Recombinant human activated protein C upregulates the release of soluble fractalkine from human endothelial cells

Summary Fractalkine is a unique endothelial cell‐derived chemokine that functions both as a chemoattractant and as an adhesion molecule. Recent findings suggest that fractalkine plays an important role in inflammatory diseases by modulating leucocyte endothelial cell interactions. A modulating effect on the immune system in severe sepsis has been suggested for recombinant human activated protein C (rhAPC). However, a little is known about the effect of rhAPC on the endothelial release of soluble fractalkine. The effect of rhAPC (50 ng/ml to 10  μ g/ml) and protein C (in equimolar concentrations) on the synthesis of fraktalkine‐mRNA and release of soluble protein in human umbilical vein endothelial cells (HUVEC) was determined by reverse transcription‐polymerase chain reaction and by an enzyme‐linked immunosorbent assay. rhAPC at supra‐pharmacological concentrations (1–10  μ g/ml) stimulated fractalkine‐messenger RNA‐gene transcription and release of soluble fractalkine in a time‐ and dose‐dependent manner, whereas the zymogen protein C was ineffective.

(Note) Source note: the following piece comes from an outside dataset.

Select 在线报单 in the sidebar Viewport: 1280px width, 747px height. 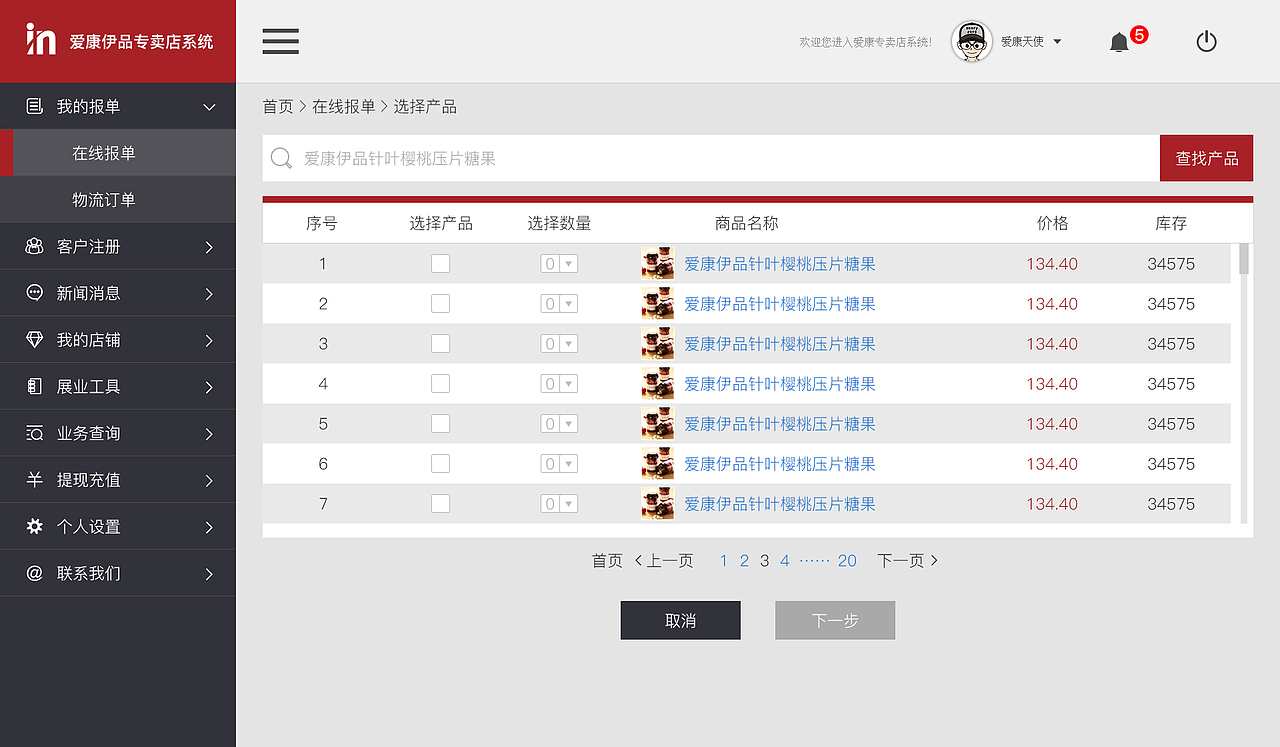(x=118, y=152)
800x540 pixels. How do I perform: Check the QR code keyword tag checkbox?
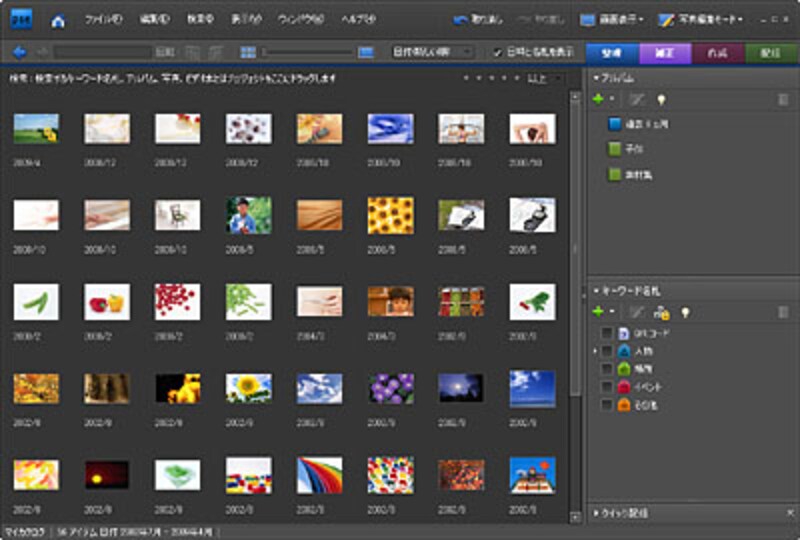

As shown by experiments using monoclonal antibodies against the thrombin receptor, protease‐activated receptor‐1 (PAR‐1), PAR‐2 and against the endothelial protein C receptor (EPCR), the effect of rhAPC on fractalkine upregulation was mediated by binding to the EPCR‐receptor and signalling via PAR‐1. These in vitro data demonstrate that induction of fractalkine release is an important response of HUVEC to stimulation with rhAPC and may lead to a better understanding of the molecular pathways involved in the mode of action of rhAPC. Further clinical trials are needed to confirm the in vivo relevance of these data.